Squared Circle Training is a bit tricky to locate. It's tucked away on a warehouse-filled crescent west of Hwy. 400. There are no signs announcing its presence. Its only tells are the misleadingly small windows coated in wrestling posters and on my approach, I almost have second thoughts. Then a 17-year-old boy in purple stretch-wear, adorned with the word "anarchy," peeks his head around, and I know I've found my mark.

Inside, it's a bit of a man-cave. The women's washroom is on the grimy side where posters of wrestling pin-ups are positioned at eye-level. The changing room is where people shed their regular identities and don fighting gear, usually without closing the door. There are no showers. The main attractions are two rings harshly lit in fluorescence where amateurs and pros alike give as good as they get. The ring is a great equalizer, with everyone good-naturedly taking a turn.

Owner and head trainer Rob Fuego wrestled in the circuit for many years, even going pro, and now teaches both wrestling and massage therapy. Ashley Sixx, who runs the Fight! series, is a former student. The classes meet Tuesday, Wednesday and Saturday nights and typically run between 7:30 and 10 p.m. (although it's advised you arrive by 7 p.m) The cost: a not-cheap price-tag between $200 and $250. Fuego doesn't typically allow drop-ins, but will occasionally allow someone to try a class for free if the inclination and talent is there. Make sure to wear something comfortable, Fuego says, and "if you want to wear Lululemons, that's fine, but I don't recommend them." They fall off, apparently.

Squared Circle Training

We're in good company as we chat before the class starts, facing a wall of Fuego's greatest successes--framed and signed photographs from his best-known wrestlers, many of them women. As the students begin to file in (and they couldn't be a more motley group with light-and-heavyweights aplenty), I spot teeny tiny women who enter smilingly and shake my hand but are tumbling and tossing within an hour.

There's a mandatory warm-up consisting of calisthenic exercises and practicing a wide variety of falls, which Fuego tells me is among the most difficult skills to pick up. Not because, as I assumed, it's physically counter-intuitive, but rather due to the body's need to acclimatize to the pounding. As Fuego lists the many ways to jostle your brain around when you hit the mat, I turn a bit green.

(Dataset entries)

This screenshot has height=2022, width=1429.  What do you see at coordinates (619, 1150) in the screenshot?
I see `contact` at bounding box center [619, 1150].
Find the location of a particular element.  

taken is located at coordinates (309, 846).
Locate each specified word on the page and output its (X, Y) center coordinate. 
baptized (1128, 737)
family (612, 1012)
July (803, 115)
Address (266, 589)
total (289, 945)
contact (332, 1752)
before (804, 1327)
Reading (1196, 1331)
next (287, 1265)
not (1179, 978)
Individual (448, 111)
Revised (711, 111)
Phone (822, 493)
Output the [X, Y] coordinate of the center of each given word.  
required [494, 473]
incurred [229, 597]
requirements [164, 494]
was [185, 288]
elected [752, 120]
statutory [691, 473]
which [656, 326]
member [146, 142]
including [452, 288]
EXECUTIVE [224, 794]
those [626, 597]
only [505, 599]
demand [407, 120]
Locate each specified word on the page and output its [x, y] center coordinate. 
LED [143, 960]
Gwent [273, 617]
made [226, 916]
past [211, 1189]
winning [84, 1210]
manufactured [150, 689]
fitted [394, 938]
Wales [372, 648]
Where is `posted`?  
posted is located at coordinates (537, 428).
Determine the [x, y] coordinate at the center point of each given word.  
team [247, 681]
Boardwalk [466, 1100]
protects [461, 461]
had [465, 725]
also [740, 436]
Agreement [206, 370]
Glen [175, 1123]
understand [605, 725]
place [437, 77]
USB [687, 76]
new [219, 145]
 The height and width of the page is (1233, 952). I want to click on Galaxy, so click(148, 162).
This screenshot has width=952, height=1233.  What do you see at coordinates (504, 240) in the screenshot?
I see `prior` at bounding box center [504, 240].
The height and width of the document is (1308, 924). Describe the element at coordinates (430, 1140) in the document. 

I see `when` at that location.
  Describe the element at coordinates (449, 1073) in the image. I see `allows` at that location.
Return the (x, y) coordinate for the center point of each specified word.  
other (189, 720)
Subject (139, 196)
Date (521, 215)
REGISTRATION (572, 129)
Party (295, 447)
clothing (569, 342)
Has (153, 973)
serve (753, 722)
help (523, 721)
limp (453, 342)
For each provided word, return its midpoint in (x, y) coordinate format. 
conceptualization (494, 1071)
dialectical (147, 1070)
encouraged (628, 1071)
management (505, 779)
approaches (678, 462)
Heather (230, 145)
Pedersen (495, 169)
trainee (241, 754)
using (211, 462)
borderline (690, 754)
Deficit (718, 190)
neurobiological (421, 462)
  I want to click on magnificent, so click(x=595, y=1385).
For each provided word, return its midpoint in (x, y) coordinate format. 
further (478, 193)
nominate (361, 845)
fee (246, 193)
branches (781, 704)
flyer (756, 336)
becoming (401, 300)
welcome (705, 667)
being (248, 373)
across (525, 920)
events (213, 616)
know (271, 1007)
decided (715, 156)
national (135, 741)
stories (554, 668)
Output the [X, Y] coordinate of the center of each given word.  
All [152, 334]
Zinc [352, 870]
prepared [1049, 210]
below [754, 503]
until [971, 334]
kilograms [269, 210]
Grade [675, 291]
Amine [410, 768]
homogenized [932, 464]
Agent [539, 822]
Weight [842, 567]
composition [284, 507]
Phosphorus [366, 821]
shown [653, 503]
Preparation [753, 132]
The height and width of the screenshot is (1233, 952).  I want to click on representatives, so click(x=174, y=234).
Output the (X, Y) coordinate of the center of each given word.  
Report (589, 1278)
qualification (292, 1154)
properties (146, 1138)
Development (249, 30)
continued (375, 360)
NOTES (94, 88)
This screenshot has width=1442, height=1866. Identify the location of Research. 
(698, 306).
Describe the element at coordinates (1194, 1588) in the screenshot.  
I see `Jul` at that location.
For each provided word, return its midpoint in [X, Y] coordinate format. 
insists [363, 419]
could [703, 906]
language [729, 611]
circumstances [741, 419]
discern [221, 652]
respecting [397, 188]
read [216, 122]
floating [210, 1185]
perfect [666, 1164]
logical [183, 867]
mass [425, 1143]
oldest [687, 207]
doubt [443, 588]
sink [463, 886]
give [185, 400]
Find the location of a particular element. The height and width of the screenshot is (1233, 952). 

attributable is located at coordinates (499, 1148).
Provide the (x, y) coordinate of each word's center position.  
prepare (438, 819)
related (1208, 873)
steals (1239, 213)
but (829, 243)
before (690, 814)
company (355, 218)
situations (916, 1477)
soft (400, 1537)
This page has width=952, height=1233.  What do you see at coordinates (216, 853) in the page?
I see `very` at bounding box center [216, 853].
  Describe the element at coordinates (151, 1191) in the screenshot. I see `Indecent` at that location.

Brief A »
Copy the passage of the wrestling school article that opens with the words containing "We're in good" and closes with "within an hour.".
Brief B »
In the wrestling school article, on which nights of the week do the classes meet?
Brief C »
Go on with the article about the wrestling school from where it stops.
The records play no part in this work.

Written reply A »
We're in good company as we chat before the class starts, facing a wall of Fuego's greatest successes--framed and signed photographs from his best-known wrestlers, many of them women. As the students begin to file in (and they couldn't be a more motley group with light-and-heavyweights aplenty), I spot teeny tiny women who enter smilingly and shake my hand but are tumbling and tossing within an hour.

Written reply B »
Tuesday, Wednesday and Saturday nights.

Written reply C »
Squared Circle Training

For the fighting itself, the men and women are divided into their own rings and coached separately. Two spectators watch from the folding chairs - a father and a female wrestler's sister. The dad tells me he used ti startle each time his son cried out in pain. Now, though, he knows to let his son work it out himself in the ring as he's dropped and contorted, but always emerging with a wide grin.

Initially, I envisioned this post as a first-person account, replete with the hilarity of a 5"8, 120-pound girl's girl bringing a muscled man to his knees. That's the fantasy that many people enter the ring with. Fuego is quick to dismiss those fancies: "you gotta know that you can do it," he tells me, and some people are naturals, while others are simply not suited to the sport.

Squared Circle Training

"How does one know?" I insist. "You just do," he says, Miyagi-style. After hearing a litany of the injuries first-timers have experienced (from vomiting, to passing out, to broken bones, dislocated shoulders and concussions), I take to the sidelines. When asked what happens if someone breaks something, Fuego smiles. "There's a hospital up the street, and if someone causes the injury, it's their job to take the injured party there."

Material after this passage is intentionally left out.